— Provided material —
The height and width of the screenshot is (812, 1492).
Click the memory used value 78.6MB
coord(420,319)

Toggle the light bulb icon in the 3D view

* * *

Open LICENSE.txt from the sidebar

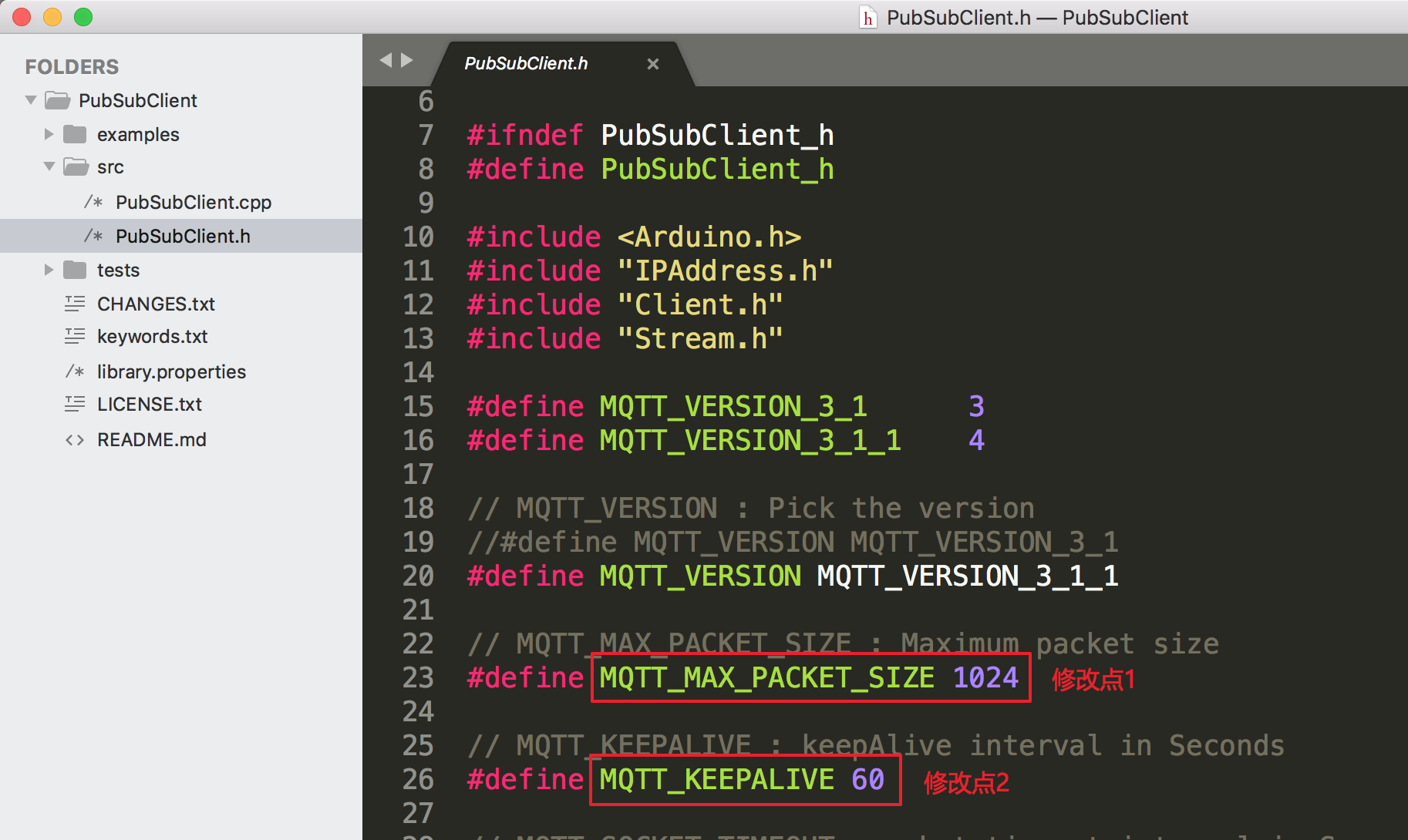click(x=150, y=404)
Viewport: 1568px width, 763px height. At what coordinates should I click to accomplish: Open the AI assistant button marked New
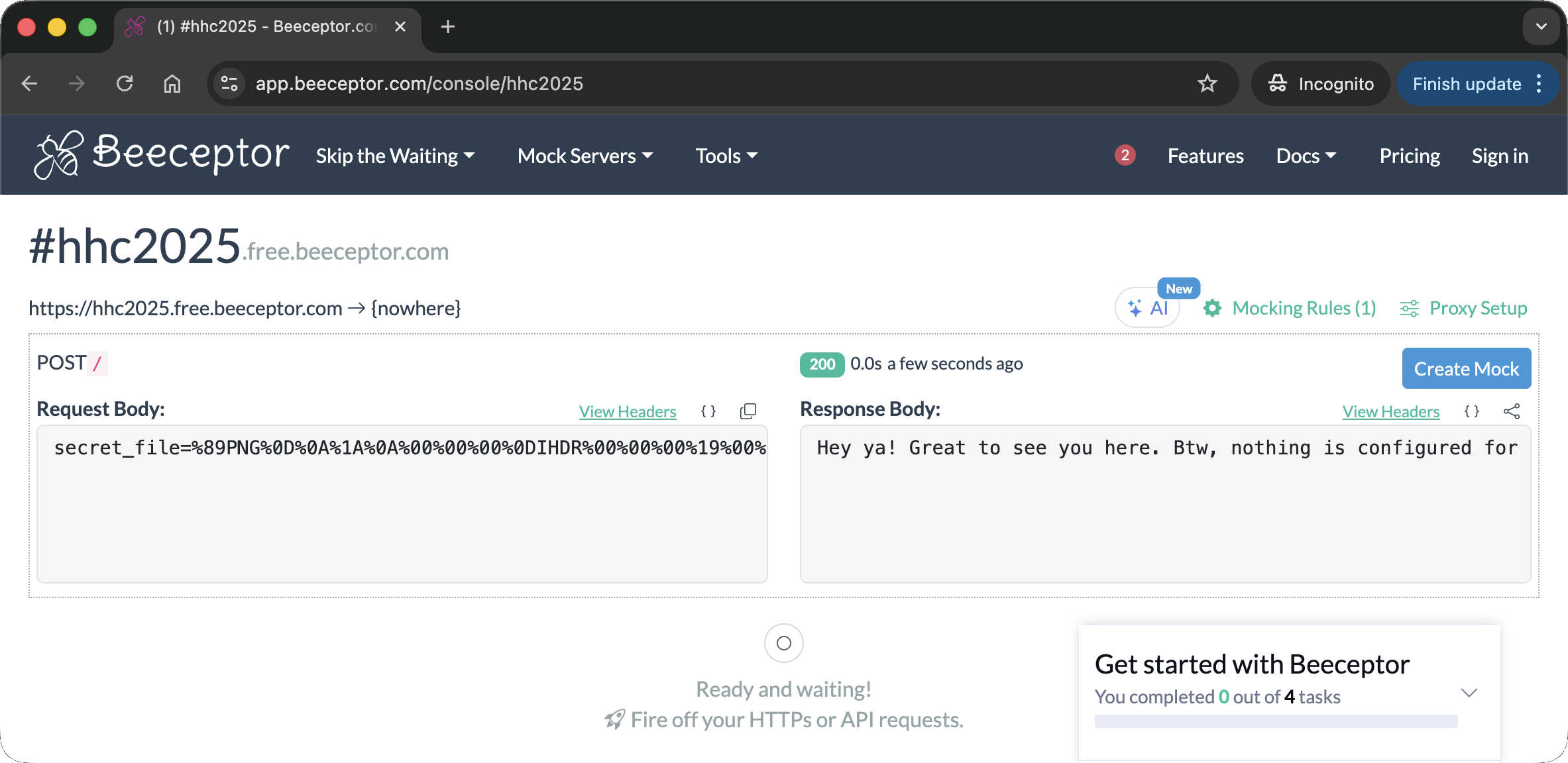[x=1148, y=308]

---

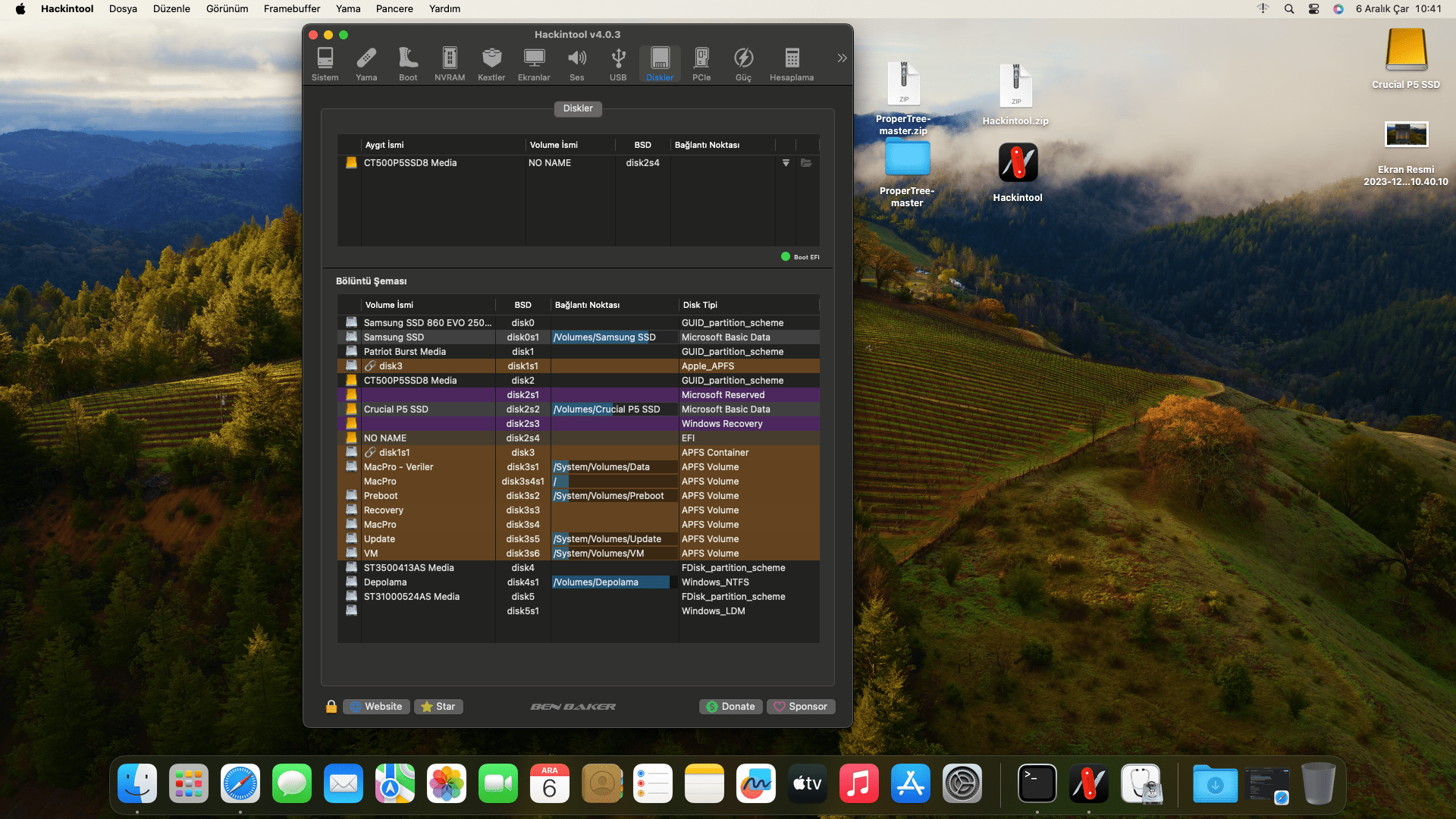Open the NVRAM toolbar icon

— Goal of the exercise —
Only the lines above starting at the one containing "The height and" and ending at the one containing "Toggle the light bulb icon in the 3D view", both included, are to be returned, exactly as they read.

— Task solution —
The height and width of the screenshot is (812, 1492).
Click the memory used value 78.6MB
coord(420,319)

Toggle the light bulb icon in the 3D view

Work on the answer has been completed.